======== Líneas mostradas ========
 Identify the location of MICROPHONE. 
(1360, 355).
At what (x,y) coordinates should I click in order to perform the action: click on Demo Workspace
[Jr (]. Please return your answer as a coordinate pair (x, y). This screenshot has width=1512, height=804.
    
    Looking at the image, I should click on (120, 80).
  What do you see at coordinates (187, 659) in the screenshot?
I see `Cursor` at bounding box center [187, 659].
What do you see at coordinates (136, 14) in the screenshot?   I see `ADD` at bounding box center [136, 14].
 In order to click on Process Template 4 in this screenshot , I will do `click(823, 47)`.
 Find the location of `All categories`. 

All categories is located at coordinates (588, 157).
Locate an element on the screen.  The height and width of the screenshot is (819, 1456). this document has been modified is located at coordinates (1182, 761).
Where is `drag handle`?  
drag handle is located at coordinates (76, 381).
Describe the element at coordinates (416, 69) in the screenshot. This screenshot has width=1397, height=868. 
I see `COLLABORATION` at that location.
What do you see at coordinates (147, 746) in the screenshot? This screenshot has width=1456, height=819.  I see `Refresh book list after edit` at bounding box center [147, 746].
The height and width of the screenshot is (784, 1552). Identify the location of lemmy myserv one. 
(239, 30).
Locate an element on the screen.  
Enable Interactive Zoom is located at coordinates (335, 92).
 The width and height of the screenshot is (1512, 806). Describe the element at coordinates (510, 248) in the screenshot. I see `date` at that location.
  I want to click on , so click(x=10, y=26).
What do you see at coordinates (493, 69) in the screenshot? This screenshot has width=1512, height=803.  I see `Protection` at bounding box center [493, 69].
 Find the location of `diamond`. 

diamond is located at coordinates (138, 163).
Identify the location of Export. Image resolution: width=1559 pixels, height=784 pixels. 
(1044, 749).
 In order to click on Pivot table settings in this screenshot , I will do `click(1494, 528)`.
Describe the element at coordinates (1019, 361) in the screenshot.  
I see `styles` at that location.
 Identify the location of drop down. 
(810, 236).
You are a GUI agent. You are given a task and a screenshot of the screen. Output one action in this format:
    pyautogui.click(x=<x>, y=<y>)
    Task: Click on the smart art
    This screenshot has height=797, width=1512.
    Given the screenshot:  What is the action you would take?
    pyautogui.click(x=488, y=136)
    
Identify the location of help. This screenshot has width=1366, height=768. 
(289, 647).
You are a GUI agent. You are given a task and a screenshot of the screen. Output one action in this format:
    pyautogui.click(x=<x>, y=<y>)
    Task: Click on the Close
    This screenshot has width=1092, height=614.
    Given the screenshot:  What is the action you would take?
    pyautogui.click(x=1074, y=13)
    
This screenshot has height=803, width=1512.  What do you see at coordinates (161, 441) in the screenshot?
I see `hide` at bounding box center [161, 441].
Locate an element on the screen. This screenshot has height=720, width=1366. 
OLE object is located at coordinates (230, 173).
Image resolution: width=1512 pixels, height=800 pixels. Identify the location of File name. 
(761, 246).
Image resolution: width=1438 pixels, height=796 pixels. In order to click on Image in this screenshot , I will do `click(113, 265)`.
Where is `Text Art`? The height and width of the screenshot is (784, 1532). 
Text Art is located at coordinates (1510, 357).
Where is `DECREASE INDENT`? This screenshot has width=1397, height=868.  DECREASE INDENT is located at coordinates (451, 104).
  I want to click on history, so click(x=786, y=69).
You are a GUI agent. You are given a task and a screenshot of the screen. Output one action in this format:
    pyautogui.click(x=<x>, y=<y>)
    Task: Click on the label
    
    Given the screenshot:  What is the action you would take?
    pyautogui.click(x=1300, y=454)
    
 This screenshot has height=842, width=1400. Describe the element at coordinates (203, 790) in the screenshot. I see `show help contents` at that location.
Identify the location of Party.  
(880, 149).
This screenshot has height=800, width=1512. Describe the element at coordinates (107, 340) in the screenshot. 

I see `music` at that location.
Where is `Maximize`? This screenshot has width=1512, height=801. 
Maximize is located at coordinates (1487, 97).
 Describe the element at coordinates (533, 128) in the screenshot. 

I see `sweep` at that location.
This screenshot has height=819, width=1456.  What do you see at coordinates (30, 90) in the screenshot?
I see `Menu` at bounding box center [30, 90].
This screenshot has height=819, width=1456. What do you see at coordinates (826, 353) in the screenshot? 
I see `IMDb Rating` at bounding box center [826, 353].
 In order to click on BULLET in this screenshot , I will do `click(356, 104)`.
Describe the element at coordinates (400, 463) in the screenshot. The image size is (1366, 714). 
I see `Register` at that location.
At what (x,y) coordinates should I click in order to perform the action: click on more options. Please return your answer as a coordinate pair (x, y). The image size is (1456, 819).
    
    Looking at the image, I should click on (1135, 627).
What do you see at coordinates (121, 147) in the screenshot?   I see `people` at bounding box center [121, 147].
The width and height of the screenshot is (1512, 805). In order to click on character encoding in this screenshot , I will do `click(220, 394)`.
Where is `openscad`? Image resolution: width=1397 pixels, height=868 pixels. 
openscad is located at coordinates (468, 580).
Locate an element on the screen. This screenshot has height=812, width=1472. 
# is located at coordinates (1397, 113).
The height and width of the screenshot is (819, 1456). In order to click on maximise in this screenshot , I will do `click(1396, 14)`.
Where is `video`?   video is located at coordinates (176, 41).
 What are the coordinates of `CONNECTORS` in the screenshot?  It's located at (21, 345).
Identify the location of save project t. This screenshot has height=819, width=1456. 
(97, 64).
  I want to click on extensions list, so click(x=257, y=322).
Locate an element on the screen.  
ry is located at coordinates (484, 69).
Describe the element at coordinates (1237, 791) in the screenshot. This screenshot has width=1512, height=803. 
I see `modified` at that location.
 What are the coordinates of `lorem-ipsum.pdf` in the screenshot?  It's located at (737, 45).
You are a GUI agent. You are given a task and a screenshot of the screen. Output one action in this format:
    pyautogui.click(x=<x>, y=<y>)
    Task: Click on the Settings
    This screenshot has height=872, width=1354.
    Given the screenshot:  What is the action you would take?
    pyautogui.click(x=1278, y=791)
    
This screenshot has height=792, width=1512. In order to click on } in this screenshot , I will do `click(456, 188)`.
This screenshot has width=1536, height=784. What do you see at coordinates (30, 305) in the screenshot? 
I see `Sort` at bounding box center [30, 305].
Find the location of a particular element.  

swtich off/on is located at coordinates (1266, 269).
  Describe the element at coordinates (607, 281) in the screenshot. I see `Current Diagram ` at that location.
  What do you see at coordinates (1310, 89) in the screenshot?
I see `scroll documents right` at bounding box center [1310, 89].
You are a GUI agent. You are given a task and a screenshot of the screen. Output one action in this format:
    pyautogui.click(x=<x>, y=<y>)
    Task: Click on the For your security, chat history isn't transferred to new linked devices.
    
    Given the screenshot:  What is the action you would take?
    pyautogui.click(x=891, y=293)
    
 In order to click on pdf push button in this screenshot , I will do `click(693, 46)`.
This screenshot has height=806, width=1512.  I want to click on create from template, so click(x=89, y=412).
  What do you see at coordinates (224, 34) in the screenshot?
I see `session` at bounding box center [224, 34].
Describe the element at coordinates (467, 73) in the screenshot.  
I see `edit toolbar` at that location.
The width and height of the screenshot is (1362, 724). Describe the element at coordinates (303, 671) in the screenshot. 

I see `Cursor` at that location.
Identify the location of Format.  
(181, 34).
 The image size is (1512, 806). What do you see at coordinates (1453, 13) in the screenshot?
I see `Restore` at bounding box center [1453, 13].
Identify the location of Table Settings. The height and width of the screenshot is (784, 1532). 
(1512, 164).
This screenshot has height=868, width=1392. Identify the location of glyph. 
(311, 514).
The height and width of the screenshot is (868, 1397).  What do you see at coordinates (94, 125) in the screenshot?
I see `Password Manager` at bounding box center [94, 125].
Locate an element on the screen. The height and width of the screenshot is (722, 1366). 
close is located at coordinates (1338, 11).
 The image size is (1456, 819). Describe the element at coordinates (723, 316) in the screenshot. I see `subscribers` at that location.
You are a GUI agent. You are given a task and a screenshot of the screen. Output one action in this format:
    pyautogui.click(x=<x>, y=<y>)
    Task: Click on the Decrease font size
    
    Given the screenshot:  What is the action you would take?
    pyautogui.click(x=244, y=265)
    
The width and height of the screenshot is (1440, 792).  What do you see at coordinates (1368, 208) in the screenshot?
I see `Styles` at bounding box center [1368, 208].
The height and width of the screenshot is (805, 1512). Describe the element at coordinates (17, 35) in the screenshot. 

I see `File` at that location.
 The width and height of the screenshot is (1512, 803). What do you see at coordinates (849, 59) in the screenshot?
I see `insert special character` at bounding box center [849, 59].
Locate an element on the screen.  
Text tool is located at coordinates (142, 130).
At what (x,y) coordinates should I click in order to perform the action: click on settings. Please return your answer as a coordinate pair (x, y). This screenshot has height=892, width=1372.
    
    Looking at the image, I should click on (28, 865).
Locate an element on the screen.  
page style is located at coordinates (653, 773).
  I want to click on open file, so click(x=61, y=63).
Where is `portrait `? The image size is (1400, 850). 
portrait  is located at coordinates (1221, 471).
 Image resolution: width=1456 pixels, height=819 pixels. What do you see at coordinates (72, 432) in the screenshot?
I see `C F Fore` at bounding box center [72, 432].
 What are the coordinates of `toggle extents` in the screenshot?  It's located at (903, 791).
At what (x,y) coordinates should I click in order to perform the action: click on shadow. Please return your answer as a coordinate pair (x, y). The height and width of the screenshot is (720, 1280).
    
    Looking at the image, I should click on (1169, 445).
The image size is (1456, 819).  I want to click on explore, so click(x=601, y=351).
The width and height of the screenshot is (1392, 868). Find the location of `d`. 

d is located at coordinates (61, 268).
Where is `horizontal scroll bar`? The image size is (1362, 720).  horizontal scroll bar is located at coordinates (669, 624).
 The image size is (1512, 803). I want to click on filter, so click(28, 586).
========
# [Tarea]
Devuelve sin ningún cambio las líneas que empiezan en la que contiene "I want to click on history, so" y siguen hasta la que contiene "Maximize is located", ambas incluidas.

# [Respuesta esperada]
  I want to click on history, so click(x=786, y=69).
You are a GUI agent. You are given a task and a screenshot of the screen. Output one action in this format:
    pyautogui.click(x=<x>, y=<y>)
    Task: Click on the label
    
    Given the screenshot:  What is the action you would take?
    pyautogui.click(x=1300, y=454)
    
 This screenshot has height=842, width=1400. Describe the element at coordinates (203, 790) in the screenshot. I see `show help contents` at that location.
Identify the location of Party.  
(880, 149).
This screenshot has height=800, width=1512. Describe the element at coordinates (107, 340) in the screenshot. 

I see `music` at that location.
Where is `Maximize`? This screenshot has width=1512, height=801. 
Maximize is located at coordinates (1487, 97).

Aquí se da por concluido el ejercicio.